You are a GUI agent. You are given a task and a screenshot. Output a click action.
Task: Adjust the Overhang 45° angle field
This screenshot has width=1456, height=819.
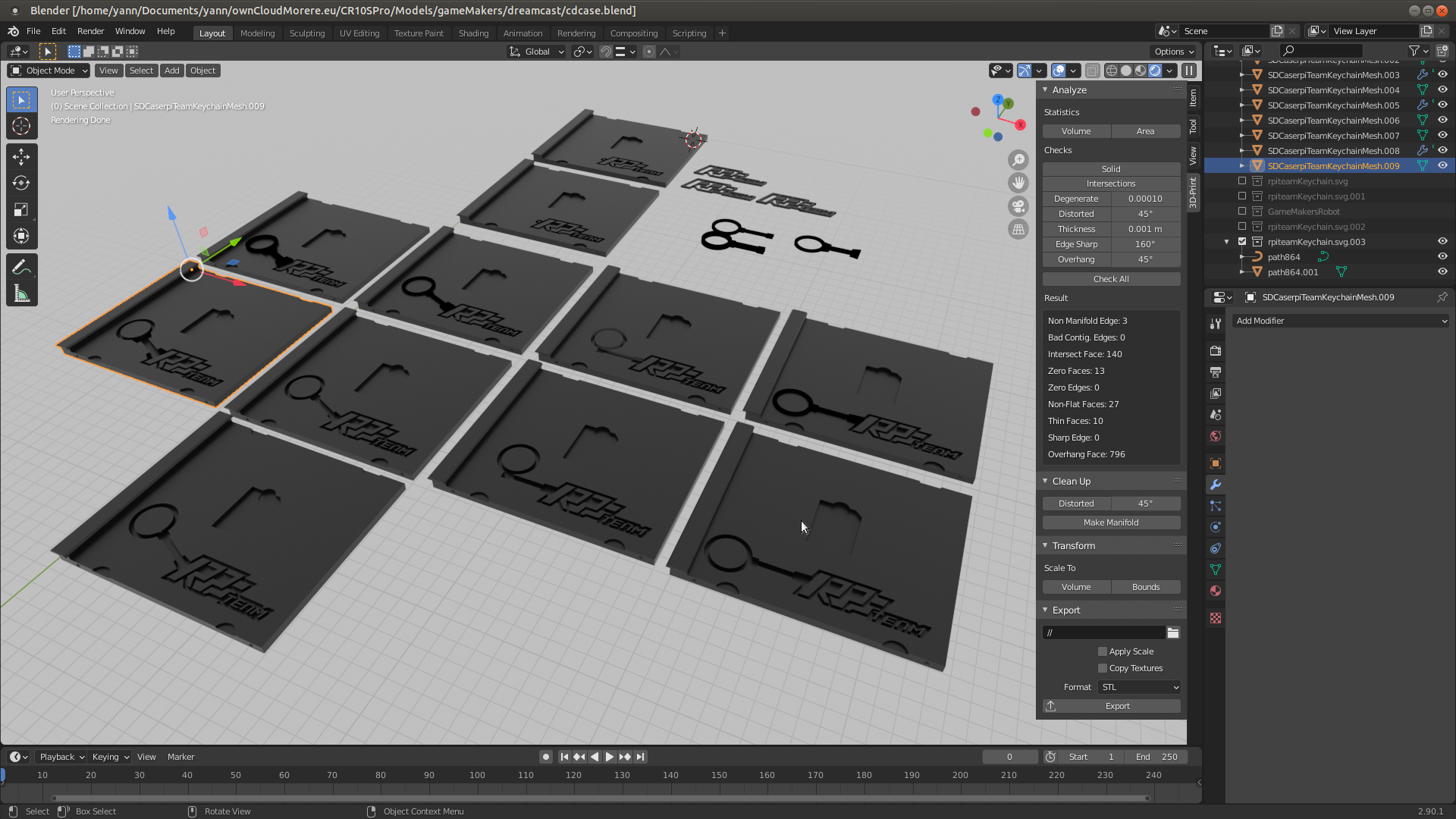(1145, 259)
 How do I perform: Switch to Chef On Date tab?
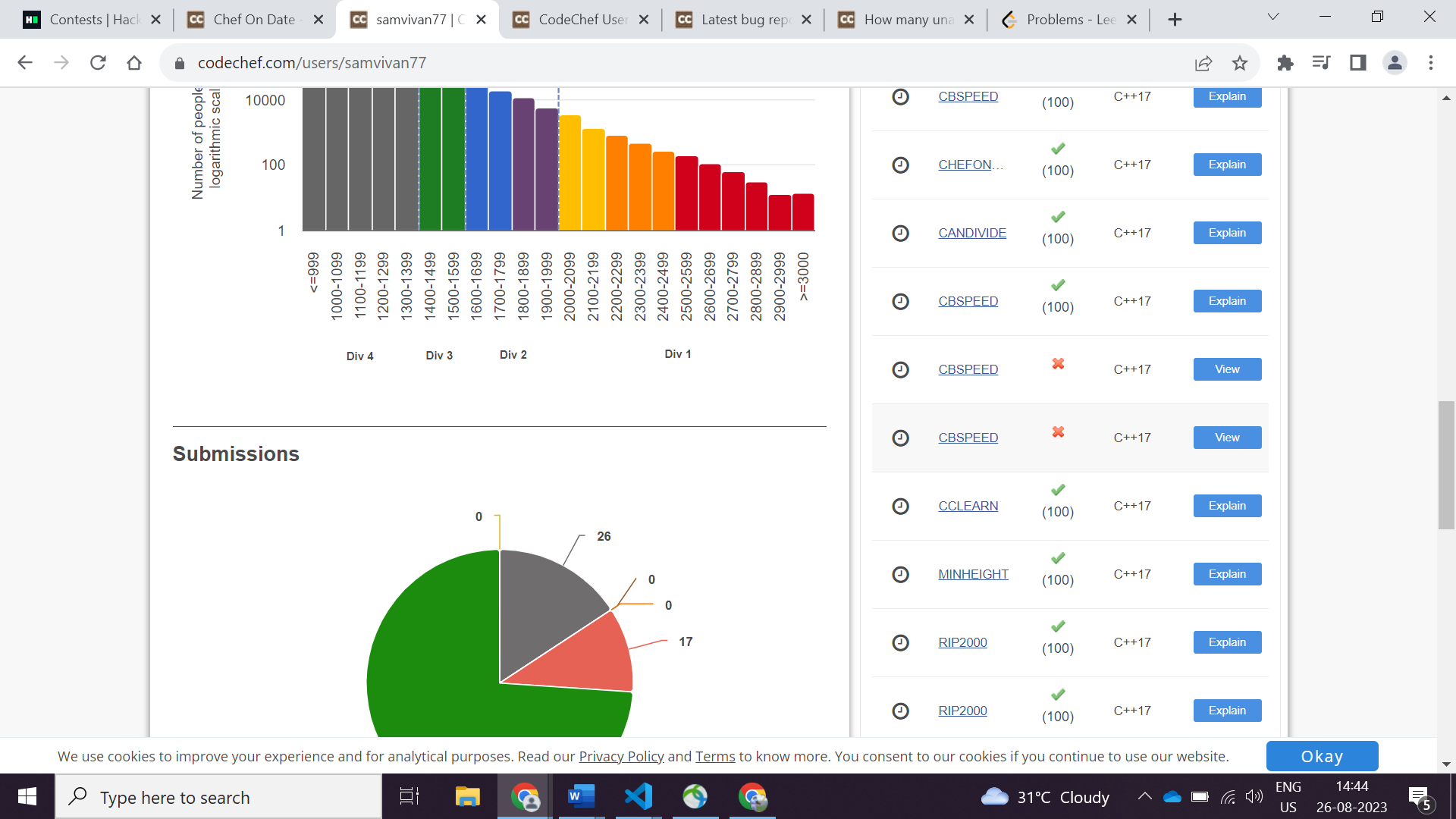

___

What this task involves: The answer must be the full listing, restated word for word, with no pictures in it.

Expected output:
You are a GUI agent. You are given a task and a screenshot. Output a click action.
Task: Adjust the Overhang 45° angle field
This screenshot has width=1456, height=819.
(1145, 259)
 How do I perform: Switch to Chef On Date tab?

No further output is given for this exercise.